Activity - Write out exactly what each line says, starting with the first line below and ending on the one with "Viewport: 671px width, 486px height.".

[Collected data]

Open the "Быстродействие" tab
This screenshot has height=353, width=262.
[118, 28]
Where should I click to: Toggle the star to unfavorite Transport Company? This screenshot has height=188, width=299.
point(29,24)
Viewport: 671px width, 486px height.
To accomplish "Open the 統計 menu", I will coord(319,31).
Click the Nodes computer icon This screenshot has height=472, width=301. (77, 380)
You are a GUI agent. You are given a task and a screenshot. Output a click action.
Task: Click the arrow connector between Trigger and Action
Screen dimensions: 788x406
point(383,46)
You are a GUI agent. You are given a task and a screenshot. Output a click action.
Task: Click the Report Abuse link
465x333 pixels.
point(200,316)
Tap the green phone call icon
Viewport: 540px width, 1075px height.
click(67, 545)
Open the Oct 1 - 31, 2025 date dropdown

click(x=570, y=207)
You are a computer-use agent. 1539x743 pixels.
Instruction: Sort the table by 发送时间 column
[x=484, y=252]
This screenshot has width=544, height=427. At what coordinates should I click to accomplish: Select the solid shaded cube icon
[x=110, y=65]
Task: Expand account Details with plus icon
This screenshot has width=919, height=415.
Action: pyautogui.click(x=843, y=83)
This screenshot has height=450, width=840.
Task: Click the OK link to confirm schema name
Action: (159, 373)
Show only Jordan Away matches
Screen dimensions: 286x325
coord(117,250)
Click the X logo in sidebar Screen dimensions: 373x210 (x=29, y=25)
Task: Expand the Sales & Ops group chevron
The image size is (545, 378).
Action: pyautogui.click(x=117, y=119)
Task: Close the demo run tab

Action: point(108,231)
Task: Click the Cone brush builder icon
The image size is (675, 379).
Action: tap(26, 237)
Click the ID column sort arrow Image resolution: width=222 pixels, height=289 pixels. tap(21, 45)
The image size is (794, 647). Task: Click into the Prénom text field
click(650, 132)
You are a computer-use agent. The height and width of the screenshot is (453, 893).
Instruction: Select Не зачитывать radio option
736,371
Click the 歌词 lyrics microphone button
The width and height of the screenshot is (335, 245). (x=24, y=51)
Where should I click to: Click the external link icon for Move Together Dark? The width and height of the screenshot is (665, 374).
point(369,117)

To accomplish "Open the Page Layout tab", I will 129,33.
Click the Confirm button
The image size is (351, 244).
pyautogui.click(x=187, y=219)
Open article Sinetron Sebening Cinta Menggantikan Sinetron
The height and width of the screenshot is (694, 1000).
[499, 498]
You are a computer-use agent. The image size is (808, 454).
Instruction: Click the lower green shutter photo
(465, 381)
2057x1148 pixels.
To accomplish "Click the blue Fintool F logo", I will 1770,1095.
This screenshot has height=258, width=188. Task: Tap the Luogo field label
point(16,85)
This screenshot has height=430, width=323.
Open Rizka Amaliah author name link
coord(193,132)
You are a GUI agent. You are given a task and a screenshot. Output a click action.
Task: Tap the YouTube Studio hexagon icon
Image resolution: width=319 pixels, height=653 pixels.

Expected answer -
Open the "Быстродействие" tab
This screenshot has height=353, width=262.
[118, 28]
Where should I click to: Toggle the star to unfavorite Transport Company? This screenshot has height=188, width=299.
point(29,24)
Viewport: 671px width, 486px height.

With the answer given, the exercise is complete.